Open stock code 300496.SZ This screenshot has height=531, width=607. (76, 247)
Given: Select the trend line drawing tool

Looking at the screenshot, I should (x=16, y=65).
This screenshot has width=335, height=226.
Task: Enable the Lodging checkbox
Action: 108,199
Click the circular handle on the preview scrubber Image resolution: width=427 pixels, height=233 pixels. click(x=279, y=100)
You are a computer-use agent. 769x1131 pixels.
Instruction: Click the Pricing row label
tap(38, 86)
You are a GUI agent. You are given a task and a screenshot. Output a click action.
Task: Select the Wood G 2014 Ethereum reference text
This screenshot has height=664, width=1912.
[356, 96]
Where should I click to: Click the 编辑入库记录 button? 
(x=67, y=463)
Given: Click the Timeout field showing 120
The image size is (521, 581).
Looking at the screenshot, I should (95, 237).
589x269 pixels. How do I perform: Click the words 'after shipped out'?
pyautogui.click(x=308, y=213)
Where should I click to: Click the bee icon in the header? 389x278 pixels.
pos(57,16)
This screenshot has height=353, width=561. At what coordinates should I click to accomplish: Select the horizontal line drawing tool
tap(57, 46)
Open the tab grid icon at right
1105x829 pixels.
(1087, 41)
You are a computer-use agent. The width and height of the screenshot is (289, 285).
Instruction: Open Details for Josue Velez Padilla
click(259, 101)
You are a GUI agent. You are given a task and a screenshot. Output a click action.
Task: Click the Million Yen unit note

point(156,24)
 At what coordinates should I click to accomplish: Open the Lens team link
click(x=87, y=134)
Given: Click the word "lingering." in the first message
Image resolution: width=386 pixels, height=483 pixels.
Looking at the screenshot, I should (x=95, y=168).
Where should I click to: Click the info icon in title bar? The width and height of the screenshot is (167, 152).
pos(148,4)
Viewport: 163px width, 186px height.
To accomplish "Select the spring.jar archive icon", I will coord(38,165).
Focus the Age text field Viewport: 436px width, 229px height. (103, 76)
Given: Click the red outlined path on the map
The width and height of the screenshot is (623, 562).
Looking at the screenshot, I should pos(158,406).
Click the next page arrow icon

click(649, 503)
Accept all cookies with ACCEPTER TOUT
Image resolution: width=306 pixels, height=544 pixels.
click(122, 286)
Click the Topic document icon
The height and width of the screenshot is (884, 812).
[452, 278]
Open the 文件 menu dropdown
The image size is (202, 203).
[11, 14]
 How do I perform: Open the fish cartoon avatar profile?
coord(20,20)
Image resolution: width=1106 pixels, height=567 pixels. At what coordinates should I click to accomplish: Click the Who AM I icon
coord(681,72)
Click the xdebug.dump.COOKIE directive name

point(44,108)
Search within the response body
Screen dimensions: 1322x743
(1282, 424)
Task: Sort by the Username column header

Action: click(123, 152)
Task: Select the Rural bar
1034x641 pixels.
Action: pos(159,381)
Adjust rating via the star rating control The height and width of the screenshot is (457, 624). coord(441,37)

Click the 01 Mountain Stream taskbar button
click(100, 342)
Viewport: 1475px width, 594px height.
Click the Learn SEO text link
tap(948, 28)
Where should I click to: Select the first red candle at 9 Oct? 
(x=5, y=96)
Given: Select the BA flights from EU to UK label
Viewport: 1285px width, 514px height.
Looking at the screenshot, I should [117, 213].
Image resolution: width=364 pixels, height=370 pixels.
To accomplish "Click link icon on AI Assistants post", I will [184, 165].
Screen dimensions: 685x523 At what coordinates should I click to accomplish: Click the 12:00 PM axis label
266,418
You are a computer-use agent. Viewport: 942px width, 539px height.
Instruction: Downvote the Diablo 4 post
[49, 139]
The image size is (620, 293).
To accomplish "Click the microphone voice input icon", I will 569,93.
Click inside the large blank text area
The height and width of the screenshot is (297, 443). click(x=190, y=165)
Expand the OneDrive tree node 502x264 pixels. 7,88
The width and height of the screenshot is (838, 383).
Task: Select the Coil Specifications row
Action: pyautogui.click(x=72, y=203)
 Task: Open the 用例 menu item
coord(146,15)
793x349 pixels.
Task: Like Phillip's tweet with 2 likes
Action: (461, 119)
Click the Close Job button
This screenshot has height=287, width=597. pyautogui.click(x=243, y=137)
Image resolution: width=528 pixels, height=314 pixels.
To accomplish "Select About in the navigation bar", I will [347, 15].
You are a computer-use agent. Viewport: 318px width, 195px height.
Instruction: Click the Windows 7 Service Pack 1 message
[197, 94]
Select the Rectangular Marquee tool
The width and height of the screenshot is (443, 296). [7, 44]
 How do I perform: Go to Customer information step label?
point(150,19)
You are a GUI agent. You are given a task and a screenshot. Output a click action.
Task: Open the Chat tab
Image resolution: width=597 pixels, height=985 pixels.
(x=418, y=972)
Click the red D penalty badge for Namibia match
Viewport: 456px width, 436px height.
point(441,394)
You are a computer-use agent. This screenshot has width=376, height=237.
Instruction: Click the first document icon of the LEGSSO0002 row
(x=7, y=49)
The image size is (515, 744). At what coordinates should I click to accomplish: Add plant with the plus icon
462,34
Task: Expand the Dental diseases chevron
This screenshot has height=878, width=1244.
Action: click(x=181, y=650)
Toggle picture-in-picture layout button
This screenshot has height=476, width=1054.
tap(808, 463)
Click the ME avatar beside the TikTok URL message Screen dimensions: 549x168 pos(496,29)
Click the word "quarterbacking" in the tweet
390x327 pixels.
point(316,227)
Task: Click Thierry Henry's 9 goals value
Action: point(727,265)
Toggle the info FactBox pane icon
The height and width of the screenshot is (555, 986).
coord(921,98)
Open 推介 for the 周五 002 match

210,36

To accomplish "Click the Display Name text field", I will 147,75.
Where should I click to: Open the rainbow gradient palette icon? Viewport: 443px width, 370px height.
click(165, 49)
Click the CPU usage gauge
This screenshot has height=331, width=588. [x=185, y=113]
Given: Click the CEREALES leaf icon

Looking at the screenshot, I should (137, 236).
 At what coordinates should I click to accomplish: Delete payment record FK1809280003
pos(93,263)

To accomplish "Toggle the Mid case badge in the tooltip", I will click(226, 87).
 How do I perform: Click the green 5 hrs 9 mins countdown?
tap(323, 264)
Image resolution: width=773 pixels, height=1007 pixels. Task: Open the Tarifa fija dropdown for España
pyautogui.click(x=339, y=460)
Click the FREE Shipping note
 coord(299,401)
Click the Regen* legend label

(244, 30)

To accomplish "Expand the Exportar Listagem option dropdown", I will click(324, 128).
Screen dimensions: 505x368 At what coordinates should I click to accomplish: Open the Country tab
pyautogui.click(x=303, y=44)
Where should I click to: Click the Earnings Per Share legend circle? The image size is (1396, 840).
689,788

Task requirements: If a line in the records above includes the string "computer", copy it.

Result for this exercise:
You are a computer-use agent. 769x1131 pixels.
You are a computer-use agent. The width and height of the screenshot is (289, 285).
You are a computer-use agent. Viewport: 942px width, 539px height.
You are a computer-use agent. Viewport: 318px width, 195px height.
You are a computer-use agent. This screenshot has width=376, height=237.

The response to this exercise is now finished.